Partisipasi Perempuan Dalam Politik Masih Minim

:


Oleh Juli, Kamis, 20 September 2018 | 08:26 WIB - Redaktur: Juli - 681


Jakarta, InfoPublik - Menteri Pemberdayaan Perempuan dan Perlindungan Anak (MenPPPA) Yohana Yembise mengatakan partisipasi perempuan dalam bidang politik saat ini masih minim, yaitu hanya sekitar 17 persen.

Menurutnya, mnimnya kepemimpinan perempuan di beberapa daerah salah satunya di Papua disebabkan faktor budaya, stereotype, marginalisasi, subordinasi, dan beban ganda. Padahal sudah seharusnya mereka mendapatkan akses dan partisipasi di berbagai bidang pembangunan termasuk politik.

"Dengan begitu perempuan dapat merasakan manfaat pembangunan mulai dari proses persiapan, pelaksanaan sampai dengan evaluasi program pembangunan," kata Yohana dalam kuliah umum di Universitas Musamus Merauke dengan topik Kepemimpinan Perempuan Papua dalam Pembangunan seperti disampaikan siaran pers KPPPA, yang dikutip Kamis (20/9).

Dijelaskan, partisipasi perempuan dalam bidang politik saat ini hanya sekitar 17 persen dan belum mencapai 30 persen sesuai dengan target. "Keterwakilan perempuan masih sangat sedikit, apalagi di tanah Papua ini belum ada wali kota atau pemimpin perempuan. Oleh karena itu di tangan kalianlah para mahasiswa dan mahasiswi yang akan menjadi pemimpin masa depan di tanah Papua ini,” tambah Menteri Yohana.

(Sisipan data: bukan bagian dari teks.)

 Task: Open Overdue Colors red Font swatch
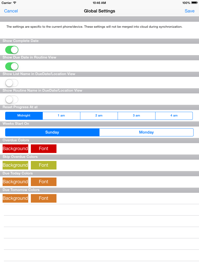(x=44, y=149)
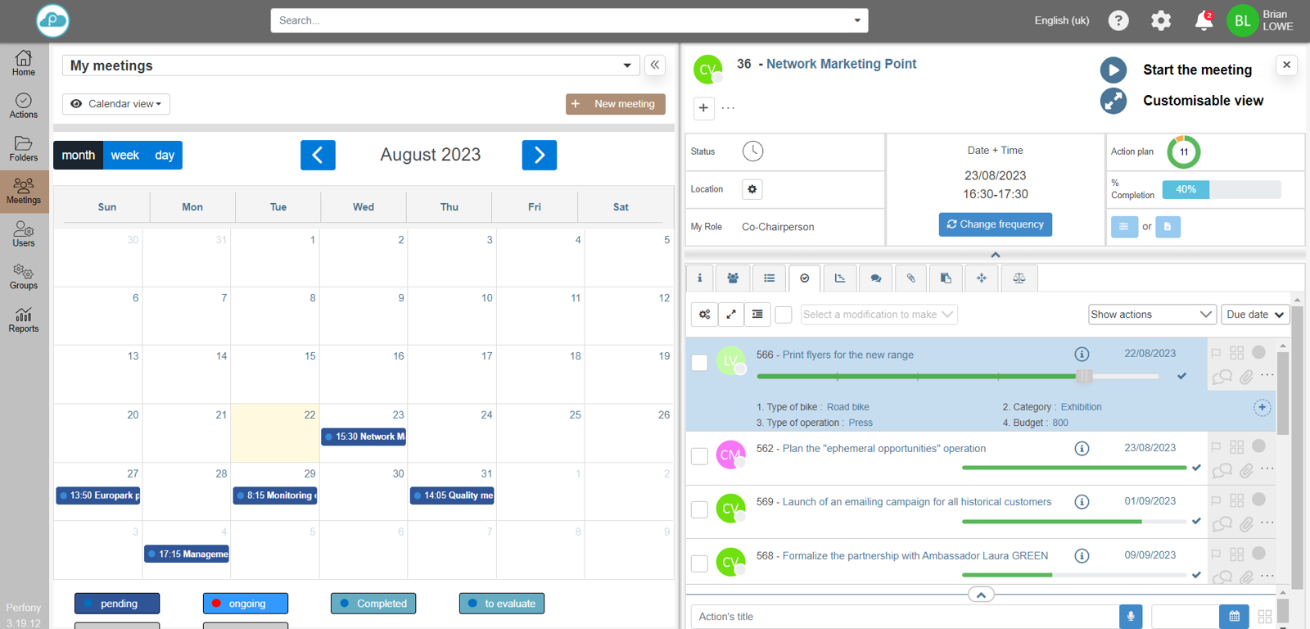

Menurutnya, rendahnya peran dan partisipasi perempuan di bidang politik dan pembangunan, secara umum dapat dilihat dari berbagai aspek pembangunan manusia berbasis gender di Indonesia. Angka Indeks Pembagunan Gender (IPG) Indonesia berada pada 92,74. Meskipun berada di atas rata-rata dunia tapi masih di bawah laki – laki. Sedangkan untuk Papua di angka 79,09 dan Papua Barat di angka 82,34.

Sementara untuk ranah legislatif dan eksekutif, keterwakilan perempuan hanya mencapai 17.32 persen atau hanya 97 anggota legislatif perempuan dari 560 anggota DPR RI, untuk anggota DPD (Dewan Perwakilan Daerah) sebesar 25,74 persen atau hanya 34 perempuan dari 132 dan perempuan sebagai Kepala Daerah/Wakil Kepala Daerah hanya 7,29 persen.

Adapun keterwakilan perempuan dalam struktur kepemimpinan di Lembaga-lembaga Negara juga masih belum mencapai 30 persen. Lembaga-lembaga Negara tersebut di antaranya Komisi Pemberantasan Korupsi hanya sekitar 20 persen, Mahkamah Konstitusi di angka 13 persen, Komisi Yudisial hanya 14 persen, Komisi Pemilihan Umum hanya 4 persen, Badan Pengawas Pemilu sekitar 20 persen dan Ombudsman sekitar 22 persen. Pada tatanan jabatan di birokrasi keterwakilan perempuan yang menduduki jabatan birokrasi setingkat eselon I dan II hanya mencapai 16,57 persen.

"Semakin banyak keterlibatan kaum perempuan dalam proses pembangunan, akan semakin memunculkan optimisme lahirnya kebijakan-kebijakan yang berorientasi pada terwujudnya kesetaraan dan keadilan gender," ungkapnya.

Keterwakilan perempuan dalam bidang politik memiliki landasan kebijakan yang tertera dalam Peraturan Presiden Nomor 2 tahun 2015 tentang RPJMN yang merupakan pengembangan dari UU No. 17 tahun 2007 tentang RPJPN 2005-2025.

"Hal tersebut merupakan salah satu upaya pemerintah dalam memberikan dan menjamin terpenuhinya hak-hak perempuan, tujuannya guna meningkatkan kesejahteraan masyarakat," pungkasnya.